### Document excerpt
2.26 Design of Experiments (Pro)

Summary

The Design of Experiments app is a tool for DOE. It is to design an experiment, fit a model to experimental data, and find best factor settings that optimize responses.

The app requires R software (minimum required version 3.4.1) and packages (rsm, FrF2, alr3, qpcR). The packages will be automatically installed when the App is launched the time. If not, please follow the steps of Installing the app section in this tutorial to trouble shoot.

This app has been improved and updated since Origin 2024, you can read this blog to learn the improvements.

### Task item a
Put everything in the records from the line containing "This screenshot has width=1026, height=1026." down to the end of the records into a JSON list of strings, one string per line, skipping blank lines. Leave the pictures out.
The records that come next have no connection to the text about the Design of Experiments app.

Saved data entries:

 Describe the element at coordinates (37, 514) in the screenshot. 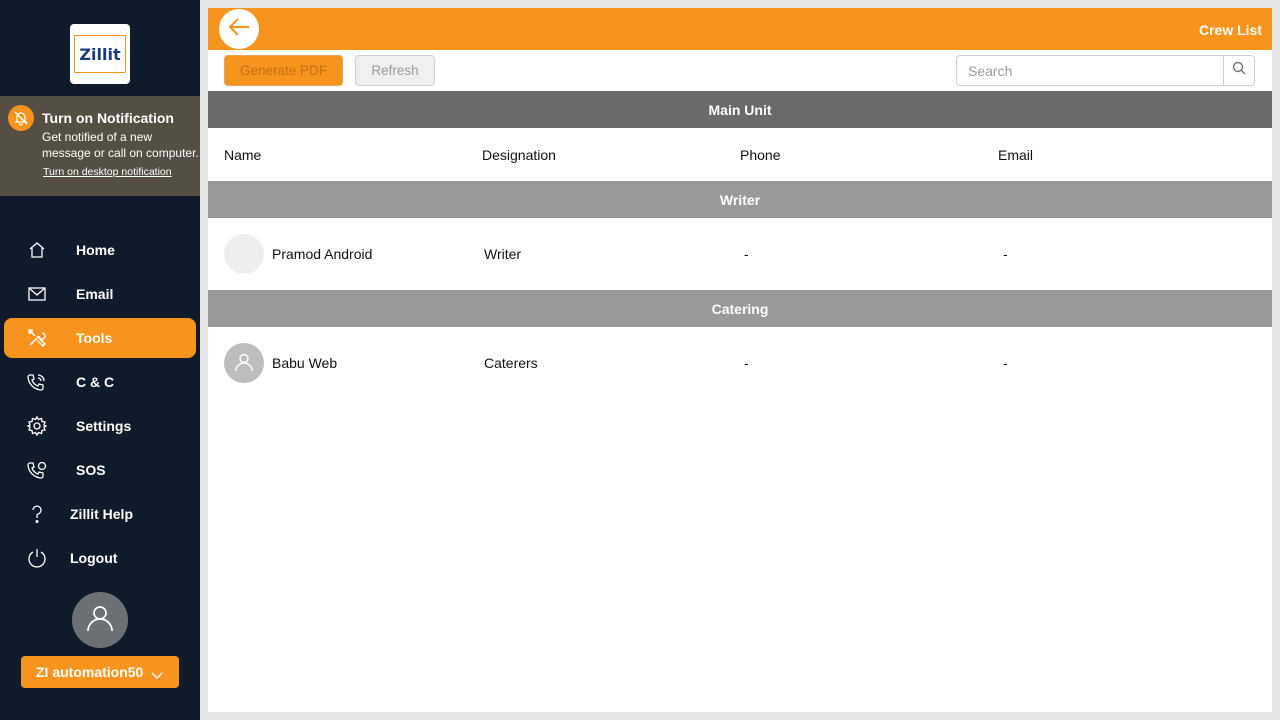

I see `question-icon` at that location.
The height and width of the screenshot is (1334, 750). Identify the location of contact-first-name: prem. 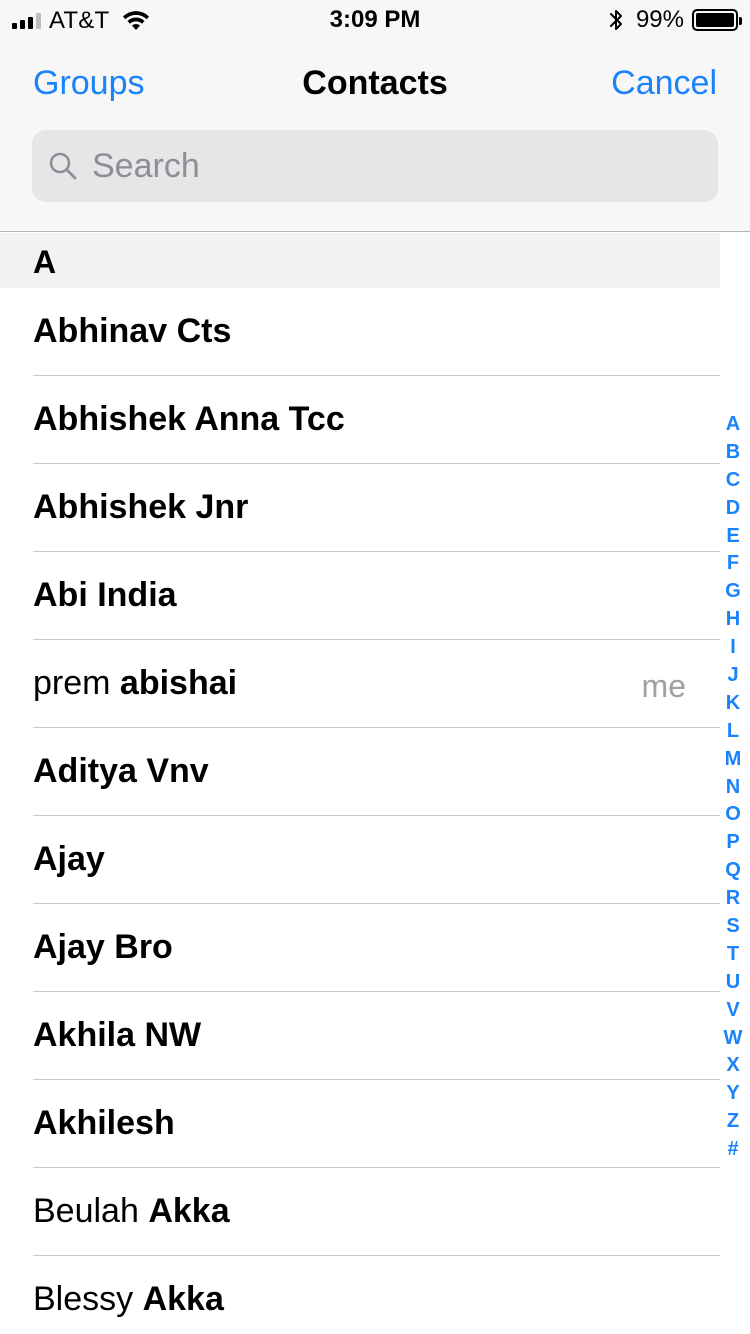
(76, 683).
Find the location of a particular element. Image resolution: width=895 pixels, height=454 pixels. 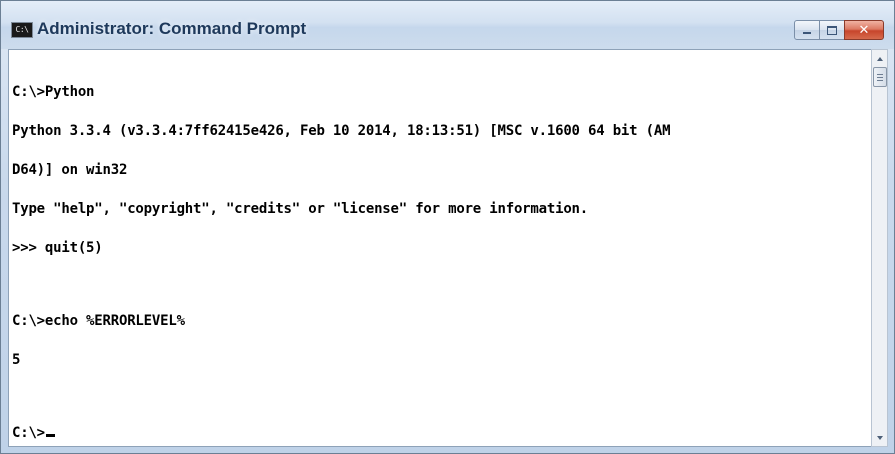

scroll-down-button is located at coordinates (880, 438).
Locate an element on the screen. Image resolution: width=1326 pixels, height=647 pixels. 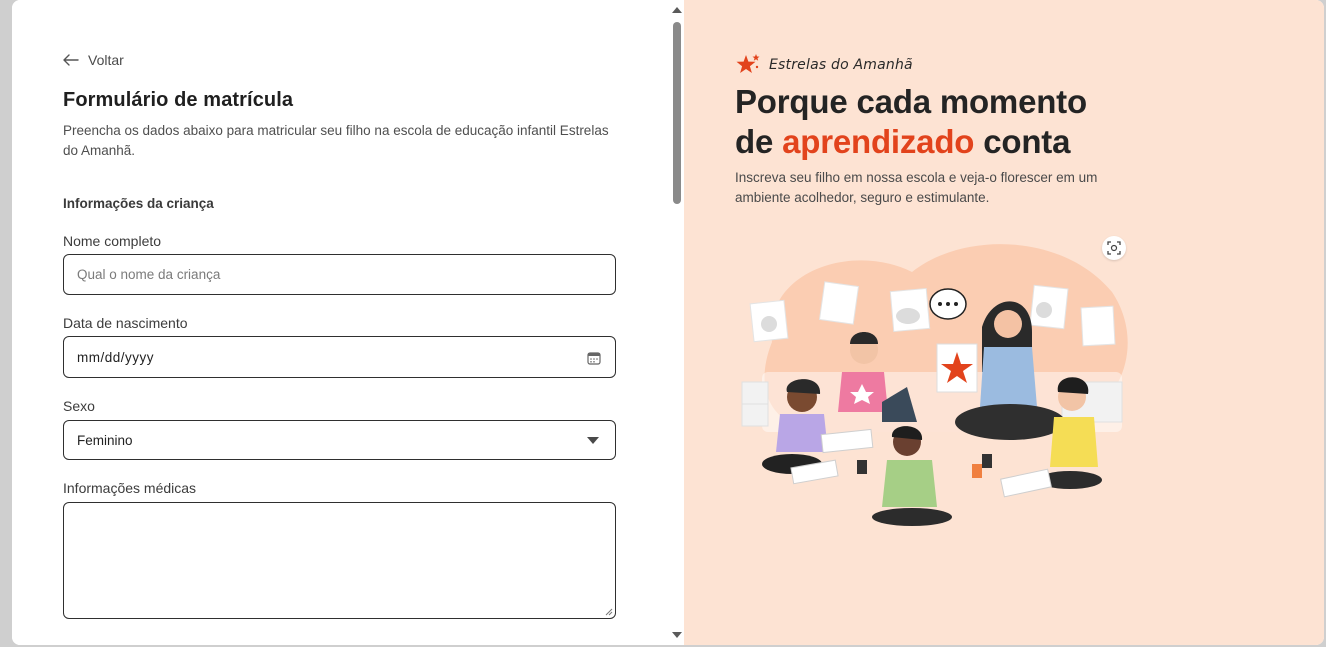
scrollbar-thumb is located at coordinates (677, 113).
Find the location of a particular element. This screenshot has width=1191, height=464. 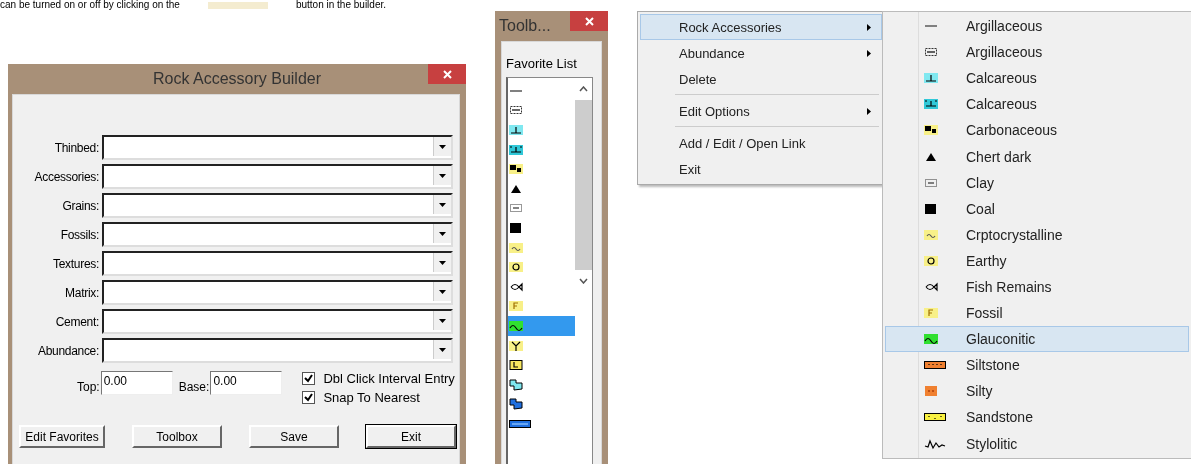

dialog-button: Toolbox is located at coordinates (177, 436).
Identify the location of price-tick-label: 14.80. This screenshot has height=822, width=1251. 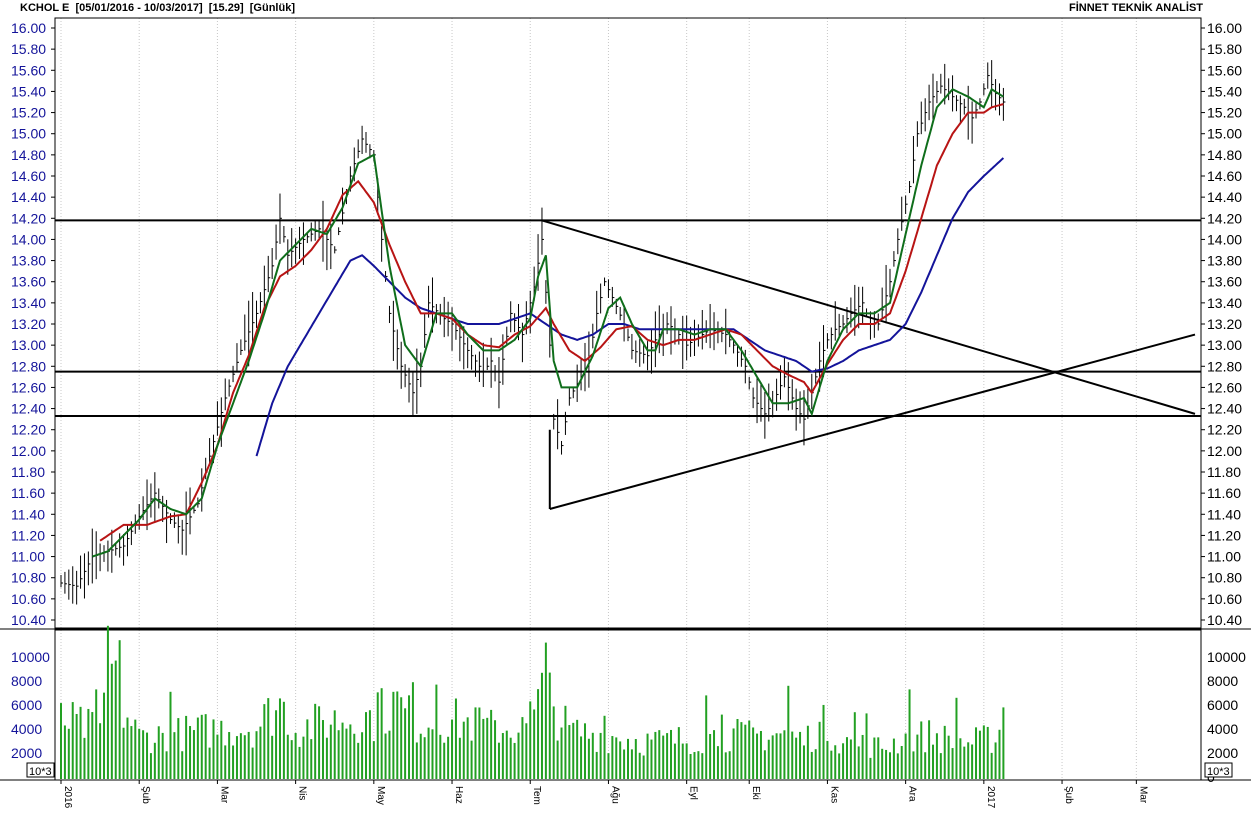
(28, 155).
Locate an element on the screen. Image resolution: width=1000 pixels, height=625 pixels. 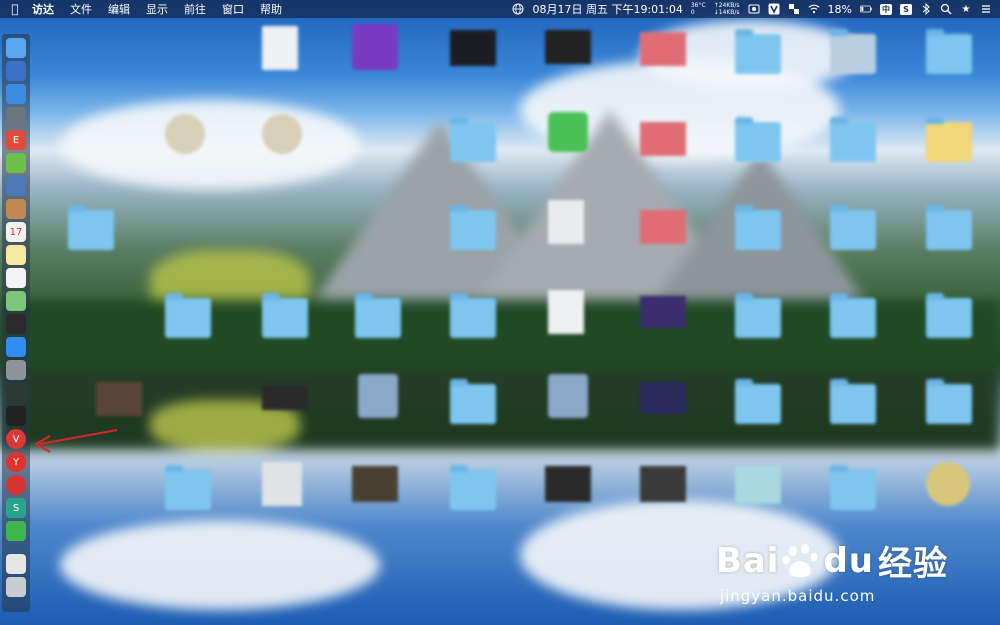
cpu-temp-fan: 36°C 0 is located at coordinates (698, 9).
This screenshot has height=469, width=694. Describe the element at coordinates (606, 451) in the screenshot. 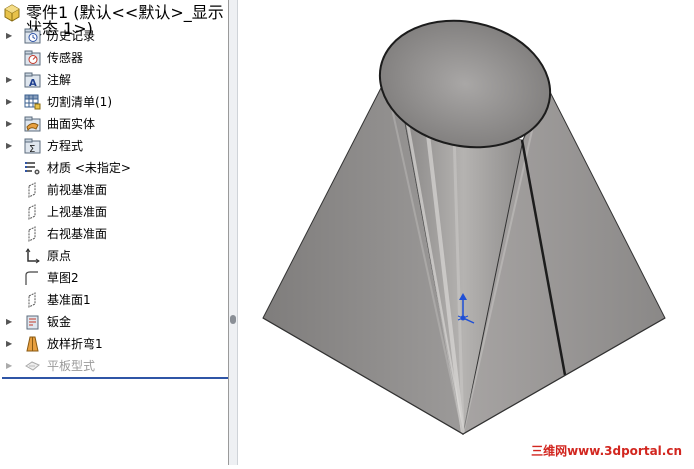

I see `watermark-text: 三维网www.3dportal.cn` at that location.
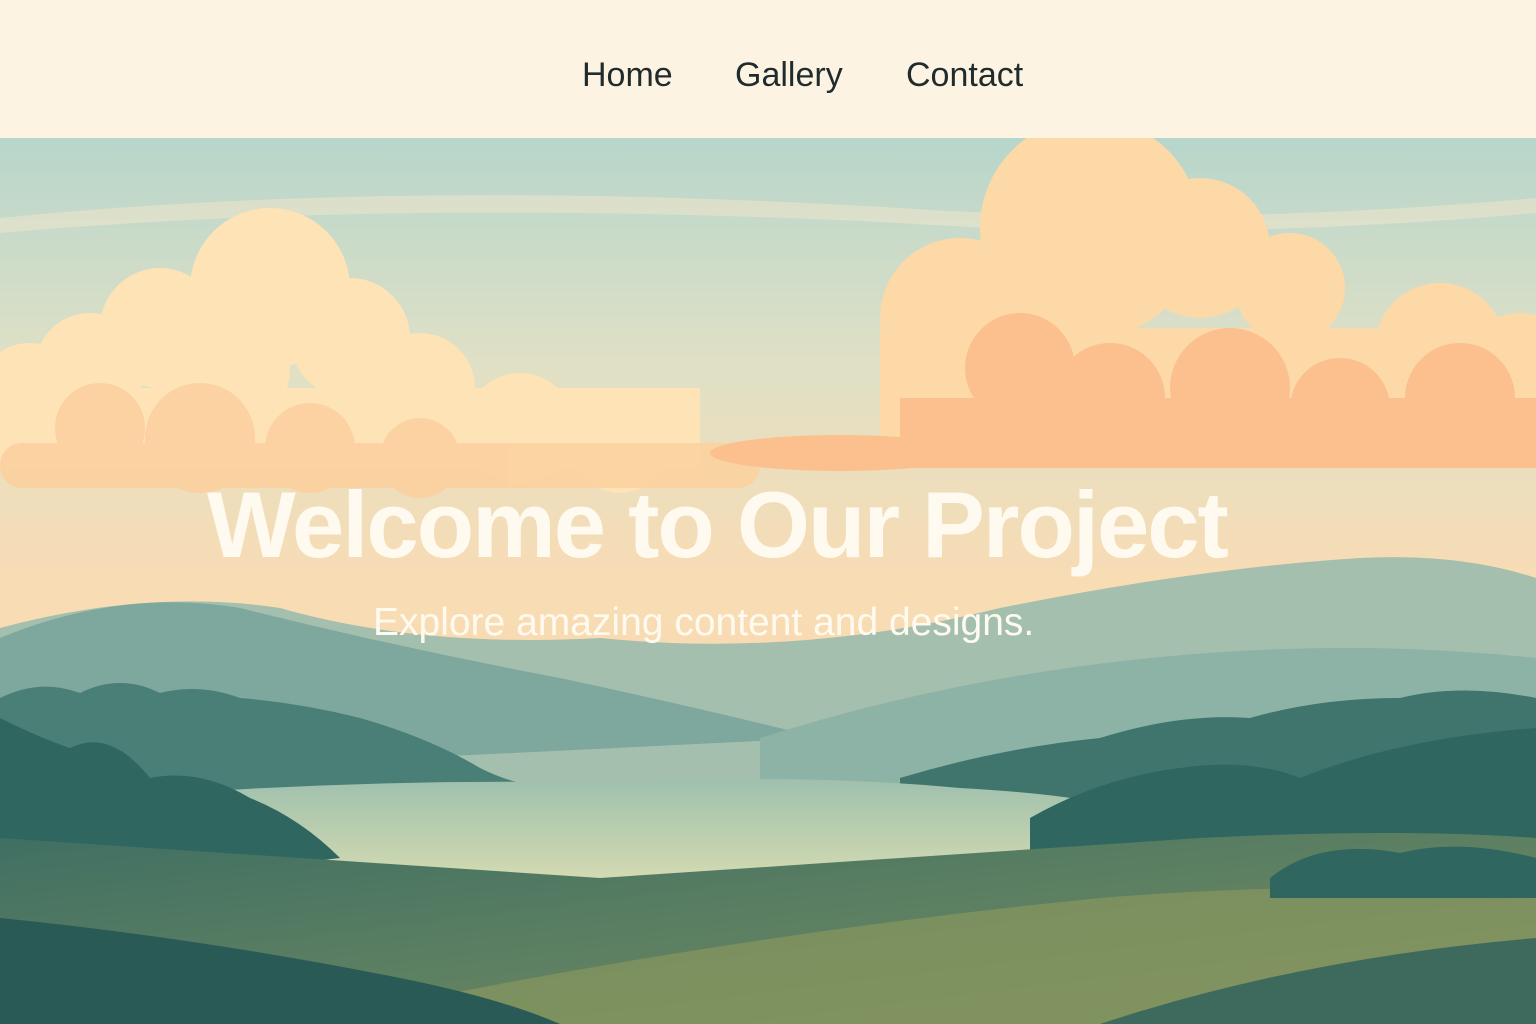 Image resolution: width=1536 pixels, height=1024 pixels. Describe the element at coordinates (718, 524) in the screenshot. I see `hero-title: Welcome to Our Project` at that location.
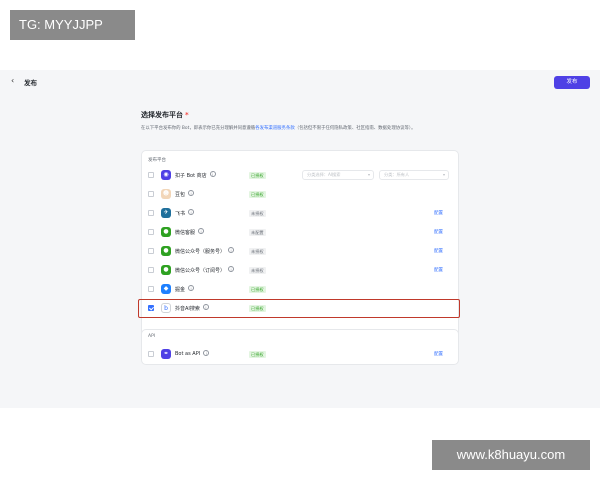 Image resolution: width=600 pixels, height=480 pixels. Describe the element at coordinates (12, 80) in the screenshot. I see `back-chevron-icon: ‹` at that location.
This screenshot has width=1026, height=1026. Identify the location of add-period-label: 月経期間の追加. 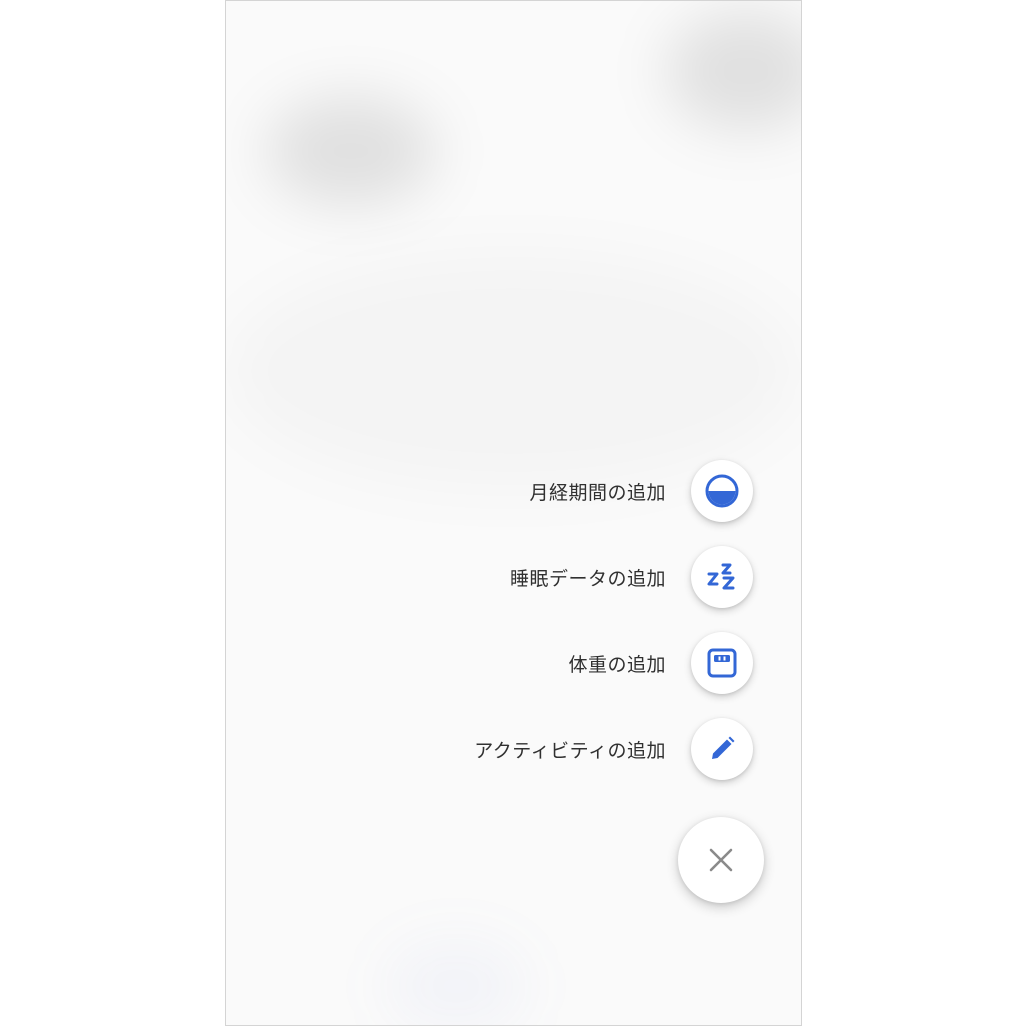
(598, 492).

### Task item b
Which R packages does the Design of Experiments app page say the app requires?

### Final answer a
[
  "This screenshot has width=1026, height=1026. Identify the location of add-period-label: 月経期間の追加. ",
  "(598, 492)."
]

### Final answer b
rsm, FrF2, alr3, qpcR